I think the internet has some ownership of this, AI didn't help, and our transition from a high-trust society to low-trust society. It's more obvious if you switch the subject to any other - try telling a joke about racism in the wrong setting [1]. Private things should remain private, and consumed within a private context.

In the UK for example, a person can be found guilty under the Malicious Communications Act and/or Online Safety Act. If your badly received joke involves a protected characteristic, that's now and aggravating factor and you just committed a crime against a protected minority.

> I should state at this point that this is not an essay about “cancel culture going too far,” a topic which can now be historicized as little more than a rhetorical cudgel wielded successfully by the right to wrest cultural power back from an ascendant progressive liberalism.

The author was IRL cancelled by their friend: "In fact, it ended the friendship.". And the main complaint is that this has become part of the culture, specifically for sexuality. The author may not want to associate with the anti-movement for cancel culture, it is exactly what they are aligned with.

> #MeToo was smeared by liberals and conservatives alike (united, as they always are, in misogyny) as being inherently punitive in nature, meant to punish men who’d fallen into a rough patch of bad behavior, or who, perhaps, might not have done anything at all (the falsely accused or the misinterpreted man became the real victim, in this view).

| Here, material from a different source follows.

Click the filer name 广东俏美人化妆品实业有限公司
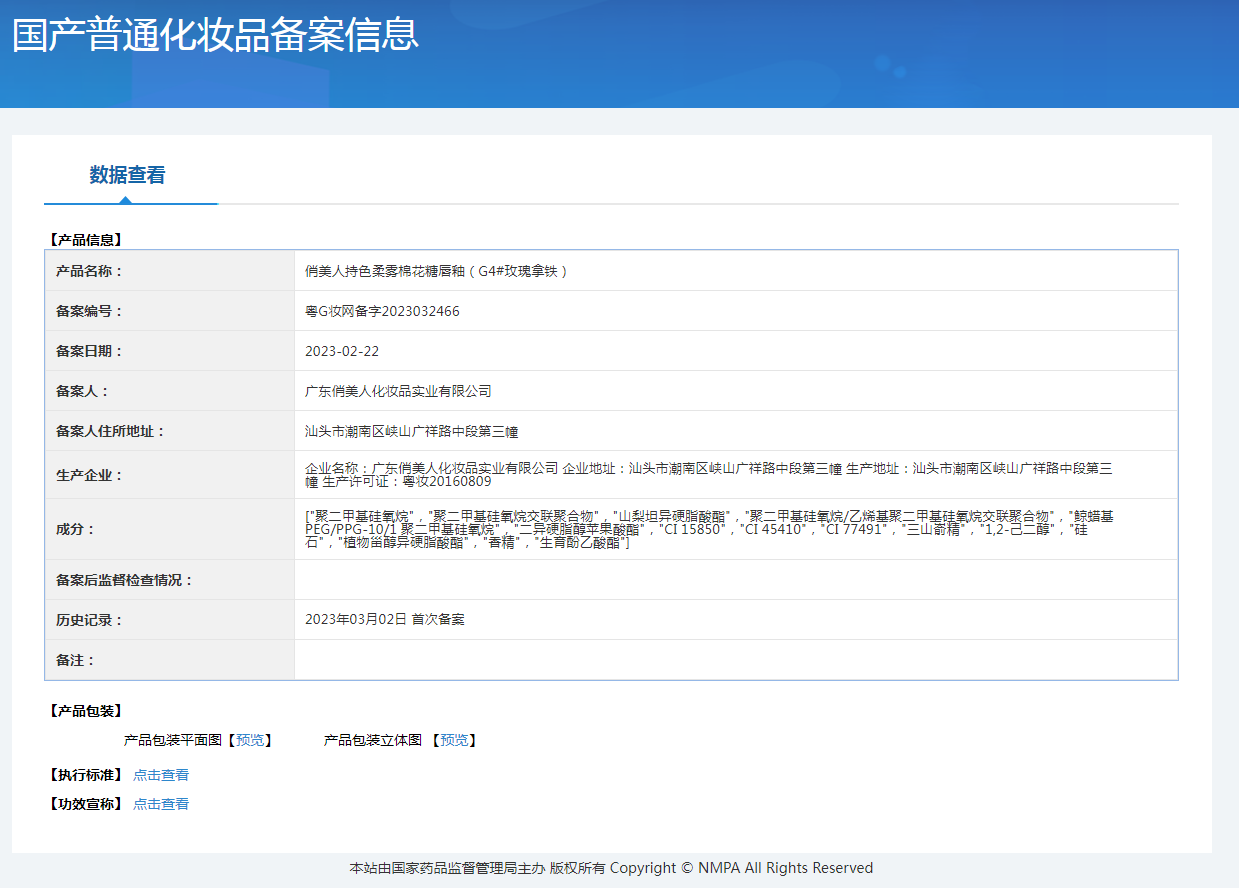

You want the power without the responsibility of corruption. It's not like this stuff doesn't have real world consequences [2]. If, instead of adding names to a document, each of these women just stabbed to death the men they are accusing, let's say for really terrible accusations that we can agree that such a penalty should apply for. Sure, many people who are stabbed to death will have earned it, but we cannot be sure unless there is some right to address the accusation.

The point is that without the ability to represent your counter-argument, there can be no real claim of justice. What is claimed as "social justice" is just the vigilante mob doing whatever it likes without accountability, and a lack of accountability is exactly what they are angry about in the first place. Two wrongs do not make a right.

> But that link between sex and fear is operating in more “benign” or common modes of internet practice. There is an online culture that thinks nothing of submitting screenshots, notes, videos, and photos with calls for collective judgement.

Wait wait wait. Hold on a damn second. We just literally spoke about a series of women submitting online notes for collective judgement. Now it's wrong?

This reveals the fundamental problem, which is that the author is suppressed by the very behaviours that they have supported.